Grande avversario del sincretismo («è il massimo del depotenziamento del pensiero della trascendenza») come di ciò che Maritain chiamava "l'ateismo pratico", Barbiellini Amidei metteva in guardia fin dai primi anni Ottanta (gli anni della grande sbornia ottimistica dell'Occidente, degli yuppies, dell'edonismo reaganiano, della Milano da bere) sui rischi perversi di quel relativismo fai-da-te che incentrava sulla ricerca del benessere fisico prima che spirituale il senso ultimo della vita. «La vecchiaia, il dolore, la malattia - scriveva - affinano l'ascolto. La verità cristiana è la capacità di percepire il dolore altrui senza umiliare il corpo».
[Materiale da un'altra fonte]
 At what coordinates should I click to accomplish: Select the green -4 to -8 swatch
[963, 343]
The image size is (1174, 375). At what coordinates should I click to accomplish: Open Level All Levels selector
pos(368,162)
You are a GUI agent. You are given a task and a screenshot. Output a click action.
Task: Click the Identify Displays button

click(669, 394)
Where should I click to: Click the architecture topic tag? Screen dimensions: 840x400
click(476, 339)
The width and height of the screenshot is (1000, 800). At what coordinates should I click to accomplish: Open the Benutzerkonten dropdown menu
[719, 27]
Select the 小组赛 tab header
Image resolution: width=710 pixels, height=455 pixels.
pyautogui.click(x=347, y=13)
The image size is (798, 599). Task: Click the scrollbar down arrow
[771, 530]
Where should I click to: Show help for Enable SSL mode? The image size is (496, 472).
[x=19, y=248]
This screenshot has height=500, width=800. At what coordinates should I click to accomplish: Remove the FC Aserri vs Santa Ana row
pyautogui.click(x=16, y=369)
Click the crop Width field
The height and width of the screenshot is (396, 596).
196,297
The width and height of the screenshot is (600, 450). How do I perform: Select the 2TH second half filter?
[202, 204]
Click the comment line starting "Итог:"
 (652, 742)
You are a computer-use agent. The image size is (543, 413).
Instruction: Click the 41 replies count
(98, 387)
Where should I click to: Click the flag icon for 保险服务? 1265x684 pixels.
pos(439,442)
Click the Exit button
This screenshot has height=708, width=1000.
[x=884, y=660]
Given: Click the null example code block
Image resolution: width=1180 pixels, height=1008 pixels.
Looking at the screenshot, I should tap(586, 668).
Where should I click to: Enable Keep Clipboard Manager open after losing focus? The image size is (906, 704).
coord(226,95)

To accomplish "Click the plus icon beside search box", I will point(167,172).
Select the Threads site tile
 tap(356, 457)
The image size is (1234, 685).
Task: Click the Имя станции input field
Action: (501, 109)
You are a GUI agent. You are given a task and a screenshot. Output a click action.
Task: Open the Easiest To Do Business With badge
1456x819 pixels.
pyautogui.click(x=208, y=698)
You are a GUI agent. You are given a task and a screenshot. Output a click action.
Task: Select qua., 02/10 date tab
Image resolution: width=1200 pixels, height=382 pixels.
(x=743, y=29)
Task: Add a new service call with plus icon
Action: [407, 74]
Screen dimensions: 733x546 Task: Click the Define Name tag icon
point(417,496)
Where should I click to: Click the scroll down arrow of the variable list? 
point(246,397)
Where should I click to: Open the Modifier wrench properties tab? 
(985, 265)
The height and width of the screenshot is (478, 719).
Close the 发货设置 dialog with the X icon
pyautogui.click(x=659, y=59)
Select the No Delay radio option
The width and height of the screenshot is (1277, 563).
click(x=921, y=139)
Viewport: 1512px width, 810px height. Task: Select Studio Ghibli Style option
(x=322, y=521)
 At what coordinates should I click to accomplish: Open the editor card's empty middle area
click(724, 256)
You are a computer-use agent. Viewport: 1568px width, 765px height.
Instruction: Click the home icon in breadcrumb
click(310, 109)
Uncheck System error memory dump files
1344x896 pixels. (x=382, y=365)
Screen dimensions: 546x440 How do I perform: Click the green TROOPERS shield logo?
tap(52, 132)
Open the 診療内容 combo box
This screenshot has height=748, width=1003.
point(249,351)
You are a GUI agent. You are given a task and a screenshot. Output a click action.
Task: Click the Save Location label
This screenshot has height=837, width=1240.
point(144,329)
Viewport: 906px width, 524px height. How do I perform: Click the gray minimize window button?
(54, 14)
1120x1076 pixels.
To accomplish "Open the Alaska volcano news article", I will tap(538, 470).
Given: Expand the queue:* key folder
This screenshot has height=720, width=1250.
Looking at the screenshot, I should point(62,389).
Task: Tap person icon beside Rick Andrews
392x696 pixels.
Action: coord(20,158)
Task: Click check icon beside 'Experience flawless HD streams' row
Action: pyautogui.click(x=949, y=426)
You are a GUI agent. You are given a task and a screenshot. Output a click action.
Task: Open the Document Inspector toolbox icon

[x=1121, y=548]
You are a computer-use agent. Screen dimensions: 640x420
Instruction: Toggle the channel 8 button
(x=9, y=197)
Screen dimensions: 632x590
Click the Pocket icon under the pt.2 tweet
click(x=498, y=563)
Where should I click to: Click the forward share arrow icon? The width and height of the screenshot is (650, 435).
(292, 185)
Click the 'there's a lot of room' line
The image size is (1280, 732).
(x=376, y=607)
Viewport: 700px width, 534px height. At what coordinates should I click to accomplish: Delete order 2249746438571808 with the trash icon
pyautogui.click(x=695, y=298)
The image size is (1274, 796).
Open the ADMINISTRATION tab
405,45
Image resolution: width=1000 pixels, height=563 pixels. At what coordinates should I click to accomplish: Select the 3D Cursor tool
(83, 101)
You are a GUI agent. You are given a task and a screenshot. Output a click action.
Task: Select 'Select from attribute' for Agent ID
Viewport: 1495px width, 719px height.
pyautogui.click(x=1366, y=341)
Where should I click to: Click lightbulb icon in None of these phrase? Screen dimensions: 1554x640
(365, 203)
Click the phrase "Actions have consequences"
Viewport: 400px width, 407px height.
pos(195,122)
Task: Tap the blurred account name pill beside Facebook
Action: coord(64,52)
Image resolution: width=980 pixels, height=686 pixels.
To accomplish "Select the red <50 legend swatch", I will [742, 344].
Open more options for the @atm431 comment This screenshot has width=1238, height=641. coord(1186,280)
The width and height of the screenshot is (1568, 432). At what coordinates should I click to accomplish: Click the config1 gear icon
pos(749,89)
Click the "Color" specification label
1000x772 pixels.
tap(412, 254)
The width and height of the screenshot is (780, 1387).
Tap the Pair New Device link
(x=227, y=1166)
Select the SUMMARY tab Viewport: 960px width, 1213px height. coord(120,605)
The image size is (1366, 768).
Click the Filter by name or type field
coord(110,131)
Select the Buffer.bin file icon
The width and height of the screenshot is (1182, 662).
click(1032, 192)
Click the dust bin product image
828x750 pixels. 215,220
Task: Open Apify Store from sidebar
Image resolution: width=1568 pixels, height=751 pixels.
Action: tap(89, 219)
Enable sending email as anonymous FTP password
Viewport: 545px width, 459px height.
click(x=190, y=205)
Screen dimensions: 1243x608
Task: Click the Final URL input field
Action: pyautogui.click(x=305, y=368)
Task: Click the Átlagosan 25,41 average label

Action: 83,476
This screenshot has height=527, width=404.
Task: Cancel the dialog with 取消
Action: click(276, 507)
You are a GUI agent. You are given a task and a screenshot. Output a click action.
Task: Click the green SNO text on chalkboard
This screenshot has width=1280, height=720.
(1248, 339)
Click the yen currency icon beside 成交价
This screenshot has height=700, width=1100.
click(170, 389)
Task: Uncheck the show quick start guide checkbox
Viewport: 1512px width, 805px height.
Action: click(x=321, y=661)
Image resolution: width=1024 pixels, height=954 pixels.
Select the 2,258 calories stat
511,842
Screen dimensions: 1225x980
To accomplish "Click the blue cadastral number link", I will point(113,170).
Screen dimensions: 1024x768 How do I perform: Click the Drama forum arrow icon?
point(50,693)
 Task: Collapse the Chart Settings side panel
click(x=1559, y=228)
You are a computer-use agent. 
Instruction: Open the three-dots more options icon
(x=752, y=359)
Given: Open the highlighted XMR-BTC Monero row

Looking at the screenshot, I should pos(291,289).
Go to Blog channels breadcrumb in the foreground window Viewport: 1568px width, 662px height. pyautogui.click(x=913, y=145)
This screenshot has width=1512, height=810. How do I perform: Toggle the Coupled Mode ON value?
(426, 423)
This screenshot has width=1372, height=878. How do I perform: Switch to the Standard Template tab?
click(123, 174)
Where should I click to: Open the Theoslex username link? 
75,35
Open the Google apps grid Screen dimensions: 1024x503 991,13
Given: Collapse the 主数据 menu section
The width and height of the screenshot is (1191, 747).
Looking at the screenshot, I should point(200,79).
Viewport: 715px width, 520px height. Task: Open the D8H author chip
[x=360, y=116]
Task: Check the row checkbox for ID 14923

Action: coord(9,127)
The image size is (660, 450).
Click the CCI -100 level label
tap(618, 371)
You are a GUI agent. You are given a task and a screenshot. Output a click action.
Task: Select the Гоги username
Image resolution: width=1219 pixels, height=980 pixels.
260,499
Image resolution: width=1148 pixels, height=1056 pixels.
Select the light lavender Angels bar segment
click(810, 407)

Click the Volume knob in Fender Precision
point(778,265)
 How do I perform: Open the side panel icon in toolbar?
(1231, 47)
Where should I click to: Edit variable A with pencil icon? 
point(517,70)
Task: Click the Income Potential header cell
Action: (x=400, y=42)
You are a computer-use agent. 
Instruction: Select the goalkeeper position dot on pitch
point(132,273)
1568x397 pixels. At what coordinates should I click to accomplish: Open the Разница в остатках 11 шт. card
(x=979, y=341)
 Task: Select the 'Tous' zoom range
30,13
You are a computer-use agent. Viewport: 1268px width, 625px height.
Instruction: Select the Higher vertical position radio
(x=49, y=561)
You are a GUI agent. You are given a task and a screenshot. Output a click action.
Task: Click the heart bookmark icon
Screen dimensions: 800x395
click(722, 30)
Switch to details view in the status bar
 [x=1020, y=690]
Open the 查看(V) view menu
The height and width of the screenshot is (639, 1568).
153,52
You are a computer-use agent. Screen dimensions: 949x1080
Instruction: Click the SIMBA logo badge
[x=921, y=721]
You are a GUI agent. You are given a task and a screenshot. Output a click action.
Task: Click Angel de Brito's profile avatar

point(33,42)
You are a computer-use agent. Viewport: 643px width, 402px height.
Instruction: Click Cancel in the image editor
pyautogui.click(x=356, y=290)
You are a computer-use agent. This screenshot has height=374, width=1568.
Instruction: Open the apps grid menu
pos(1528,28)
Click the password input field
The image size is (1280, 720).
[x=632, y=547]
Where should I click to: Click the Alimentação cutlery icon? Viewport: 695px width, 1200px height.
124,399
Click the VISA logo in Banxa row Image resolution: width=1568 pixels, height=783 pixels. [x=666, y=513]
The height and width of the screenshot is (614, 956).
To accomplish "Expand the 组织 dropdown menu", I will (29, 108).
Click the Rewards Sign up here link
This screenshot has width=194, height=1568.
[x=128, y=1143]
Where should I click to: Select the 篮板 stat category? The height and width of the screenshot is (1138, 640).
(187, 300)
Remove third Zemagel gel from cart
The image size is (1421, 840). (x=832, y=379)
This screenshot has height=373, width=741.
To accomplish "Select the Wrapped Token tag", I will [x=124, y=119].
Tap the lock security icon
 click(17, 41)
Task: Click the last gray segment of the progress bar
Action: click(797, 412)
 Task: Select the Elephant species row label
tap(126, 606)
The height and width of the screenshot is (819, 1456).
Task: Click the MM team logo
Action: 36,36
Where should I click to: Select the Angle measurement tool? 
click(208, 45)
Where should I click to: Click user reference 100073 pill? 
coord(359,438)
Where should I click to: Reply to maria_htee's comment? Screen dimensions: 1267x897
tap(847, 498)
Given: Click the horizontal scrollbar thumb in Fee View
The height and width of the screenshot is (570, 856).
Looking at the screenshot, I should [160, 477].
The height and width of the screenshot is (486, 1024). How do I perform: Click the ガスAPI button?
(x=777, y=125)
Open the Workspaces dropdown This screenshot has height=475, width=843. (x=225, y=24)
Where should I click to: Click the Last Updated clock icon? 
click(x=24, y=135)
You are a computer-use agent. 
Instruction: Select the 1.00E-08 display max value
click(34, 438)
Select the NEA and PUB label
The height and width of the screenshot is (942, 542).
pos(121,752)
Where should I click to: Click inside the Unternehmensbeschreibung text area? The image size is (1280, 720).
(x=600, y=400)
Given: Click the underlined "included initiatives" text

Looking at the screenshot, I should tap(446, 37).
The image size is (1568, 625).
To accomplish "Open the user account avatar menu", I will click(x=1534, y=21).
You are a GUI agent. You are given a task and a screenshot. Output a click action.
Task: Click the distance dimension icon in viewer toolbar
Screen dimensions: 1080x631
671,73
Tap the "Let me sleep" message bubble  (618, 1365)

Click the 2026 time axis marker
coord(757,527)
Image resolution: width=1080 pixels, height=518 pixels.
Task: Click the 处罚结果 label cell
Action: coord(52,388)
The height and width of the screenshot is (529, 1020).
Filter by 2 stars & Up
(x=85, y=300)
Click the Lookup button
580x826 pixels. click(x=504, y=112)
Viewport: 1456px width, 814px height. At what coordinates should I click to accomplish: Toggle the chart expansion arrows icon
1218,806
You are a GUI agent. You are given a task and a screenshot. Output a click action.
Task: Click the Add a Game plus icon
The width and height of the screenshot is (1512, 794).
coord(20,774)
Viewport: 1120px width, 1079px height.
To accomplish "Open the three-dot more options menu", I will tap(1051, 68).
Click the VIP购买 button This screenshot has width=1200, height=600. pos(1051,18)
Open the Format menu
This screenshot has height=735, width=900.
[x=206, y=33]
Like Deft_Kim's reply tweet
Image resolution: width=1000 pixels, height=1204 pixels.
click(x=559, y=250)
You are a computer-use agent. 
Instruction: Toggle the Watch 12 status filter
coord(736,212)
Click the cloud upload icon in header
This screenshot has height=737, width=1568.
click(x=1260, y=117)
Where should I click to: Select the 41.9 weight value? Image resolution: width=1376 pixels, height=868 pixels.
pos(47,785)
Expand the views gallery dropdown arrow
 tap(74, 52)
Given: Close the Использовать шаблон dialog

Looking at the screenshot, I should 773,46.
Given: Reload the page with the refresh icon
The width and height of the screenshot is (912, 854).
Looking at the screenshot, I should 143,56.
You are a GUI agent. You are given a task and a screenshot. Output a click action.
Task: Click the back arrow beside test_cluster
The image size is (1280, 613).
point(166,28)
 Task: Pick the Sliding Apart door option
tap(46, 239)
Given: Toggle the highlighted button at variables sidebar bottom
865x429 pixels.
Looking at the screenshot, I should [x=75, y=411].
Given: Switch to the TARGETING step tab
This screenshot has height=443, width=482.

Barbiellini Amidei era elbano, di Marciana, piccolo accrocchio di case affacciate sul mar Tirreno che lui continuava ad amare e a ritrovare ogni estate, quando ritornava sull'isola a commentare fatti, a presentare libri, a polemizzare con garbo con i grandi soloni della carta stampata, quelli per cui tutto è già stabilito, tutto è già stato detto. Lui non si capacitava: «Tutto è sempre nuovo - diceva - a cominciare dall'educazione dei figli». E sull'educazione, sulla deriva materialistica che affligge il mondo occidentale, sulla miscredenza che avvelena la ricca Europa, sul sincretismo delle sette che ero de il cattolicesimo sudamericano, su quei valori che dovrebbero cioè formare le nuove coscienze e che sempre più spesso sono assenti, Barbiellini Amidei era pronto a dare battaglia dalle colonne dei giornali. Anche a costo , come in un suo memorabile Elogio del pudore, di passare agli occhi di alcuni come un irrecuperabile bacchettone. Cosa che non era affatto. Nell'azzurro dei suoi occhi brillava sempre la scintilla di un'ironia che sapeva essere dolce e insieme corrosiva, un connubio perfetto fra il gusto sardonico dei livornesi e la pietas coltivata del credente. Occhi che sembravano sempre puntare al cielo.
Che si è ripreso questo suo chierico vagante, dopo tanto errare.